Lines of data

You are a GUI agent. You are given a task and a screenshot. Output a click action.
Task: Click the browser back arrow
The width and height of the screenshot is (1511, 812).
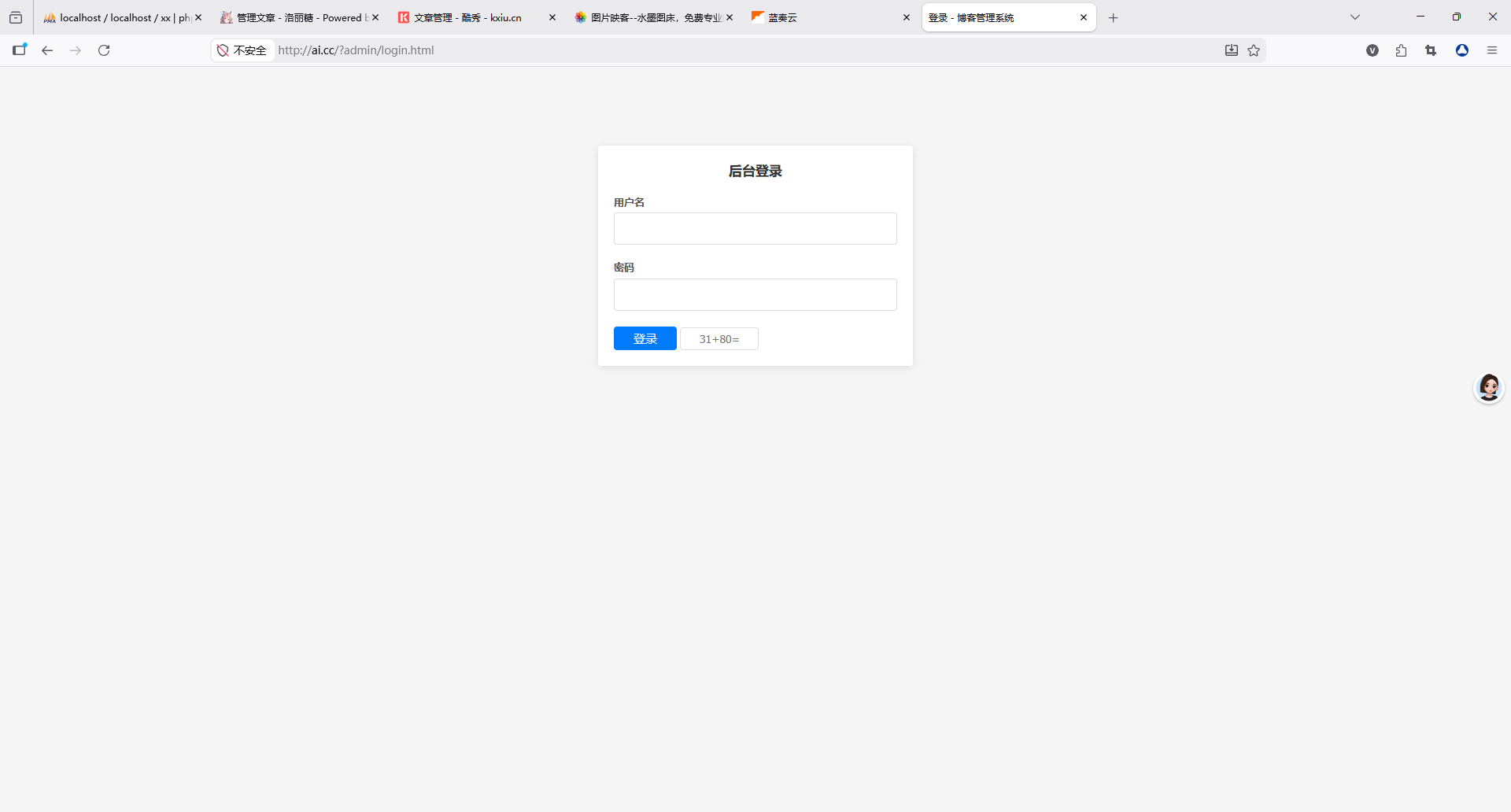click(47, 50)
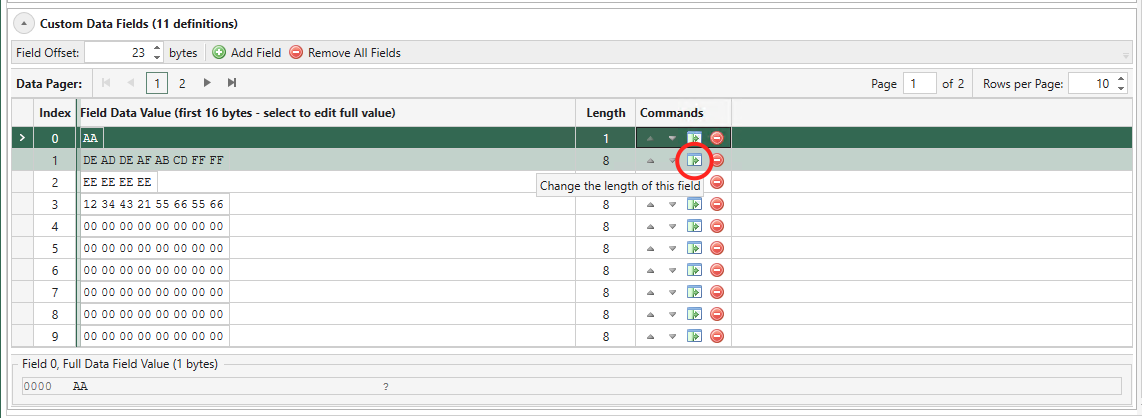Open toolbar overflow arrow at far right
The image size is (1142, 418).
coord(1126,55)
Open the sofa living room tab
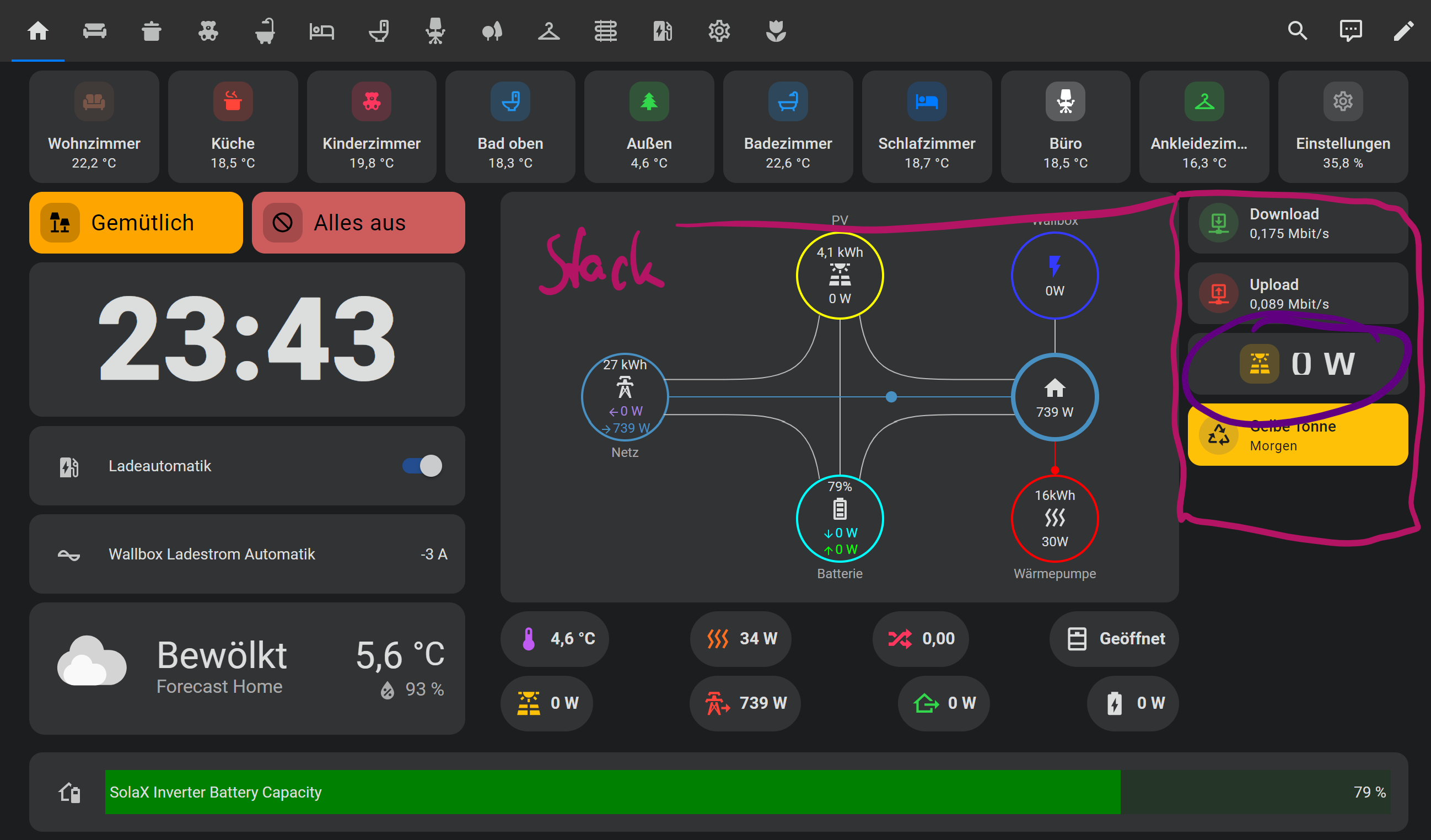Screen dimensions: 1431x840 tap(94, 31)
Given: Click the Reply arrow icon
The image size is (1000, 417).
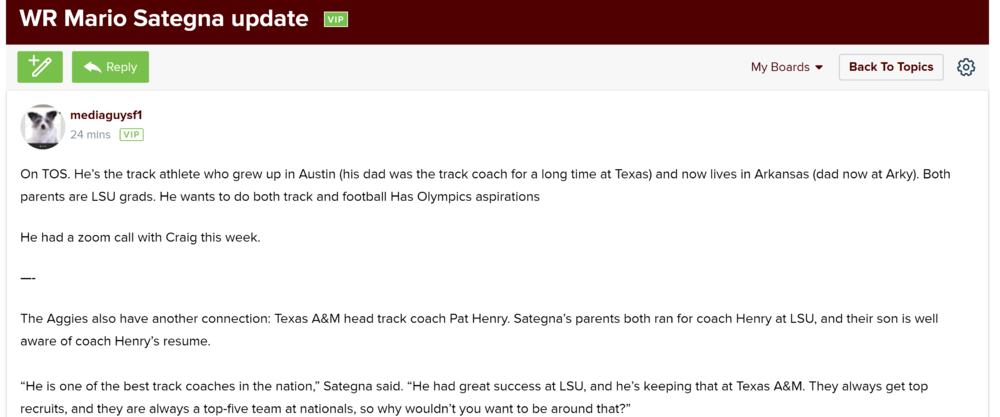Looking at the screenshot, I should 93,67.
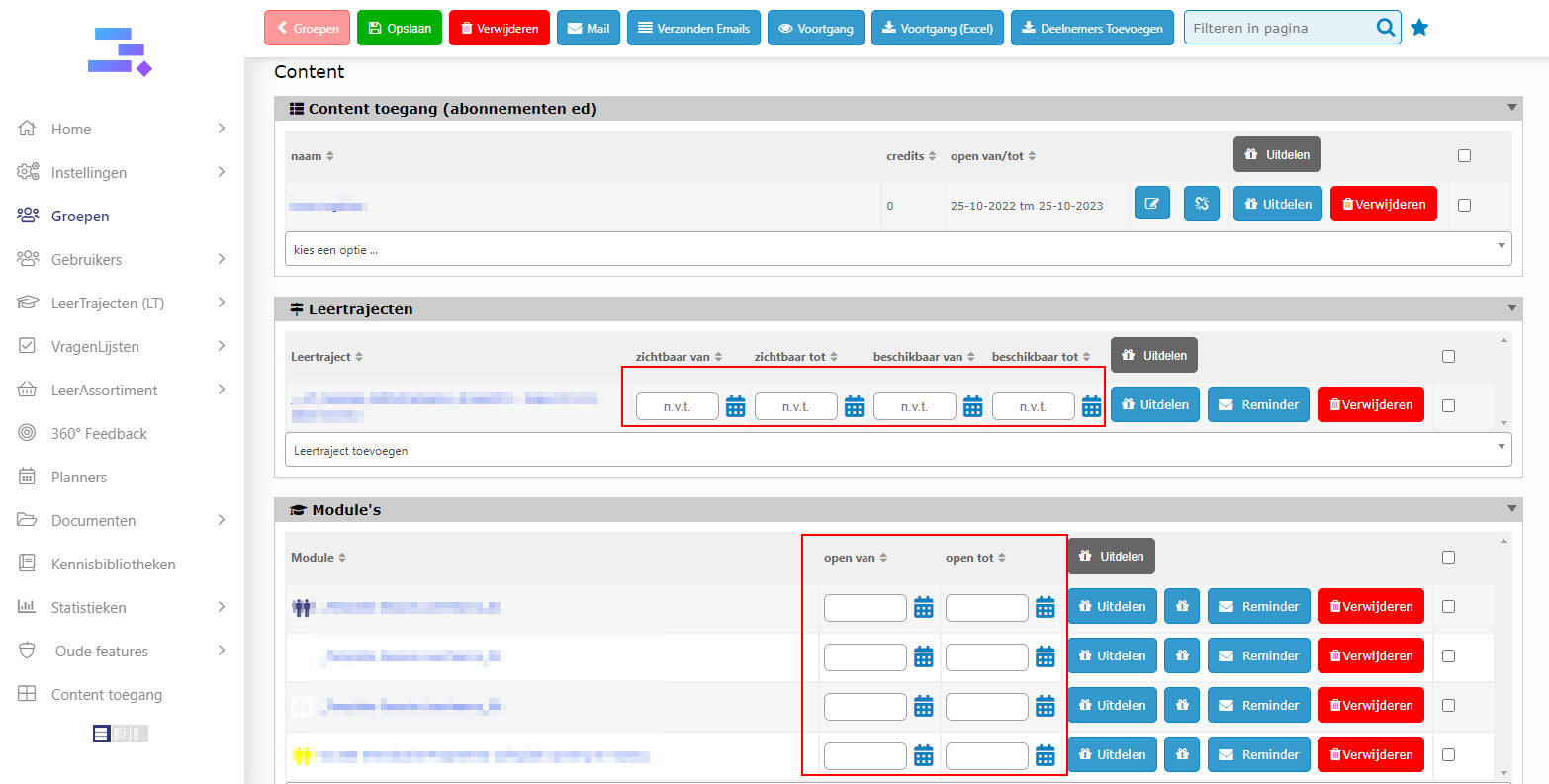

- PROBLEM DESCRIPTION -
Update the records above by replacing "Reply" with "Forward" and keeping everything else the same. Leave the pictures out.

- REPLY TO THE TASK -
You are a GUI agent. You are given a task and a screenshot. Output a click action.
Task: Click the browser back arrow
The width and height of the screenshot is (1511, 812).
click(47, 50)
Open toolbar overflow arrow at far right
The image size is (1142, 418).
coord(1126,55)
Open the sofa living room tab
Screen dimensions: 1431x840 tap(94, 31)
Given: Click the Forward arrow icon
The image size is (1000, 417).
Looking at the screenshot, I should 93,67.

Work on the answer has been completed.